The letter shared that Comet’s agentic activity was first spotted on Amazon’s platform in August 2025, misidentified as Google’s Chrome browser.
Cyberbullying?
In response, Perplexity claims that Amazon’s reason for forbidding its shopping assistant is to proritise its own sponsored ad placements – including “upsells and confusing offers” – that AI agents can bypass.
Amazon has its own shopping assistant, Rufus. This AI tool was used by 250 million users this year and is expected to generate over $10 billion in annual sales, Amazon’s CEO announced in the company’s third-quarter earnings call last week.
Perplexity explained that Comet has the right to access Amazon’s shopping services, since it is acting on the behalf of human users.
“User agents are exactly that: agents of the user. They’re distinct from crawlers, scrapers, or bots.” Perplexity stated in its letter addressed to Amazon. “A user agent is your AI assistant–it has the same permissions you have, works only at your specific request, and acts solely on your behalf.”
The AI company likened Amazon’s legal position to a “bully tactic,” titling its letter “Bullying is Not Innovation.”

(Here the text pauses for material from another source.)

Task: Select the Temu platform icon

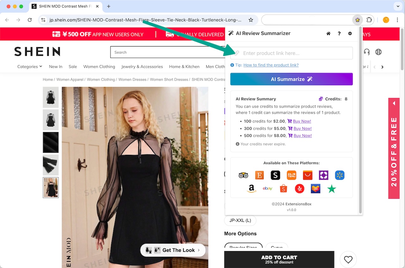Action: point(291,175)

Amazon reiterated that, going forward, Perplexity must make its Comet assistant identifiable. The company could still block Comet altogether.
Perplexity’s Crawling History
This is not the first time Perplexity has been accused of unathorised website crawling. In August, cybersecurity company Cloudfare published research which showed the AI startup had crawled and scraped web pages — bypassing AI bot block requests. In this instance, Cloudfare found that Perplexity had avoided bot blocks by altering the bots’ identification markers.
The AI startup was also recently sued by Reddit. The platform claimed Perplexity had unlawfully collected data from user comments to feed into its search engine.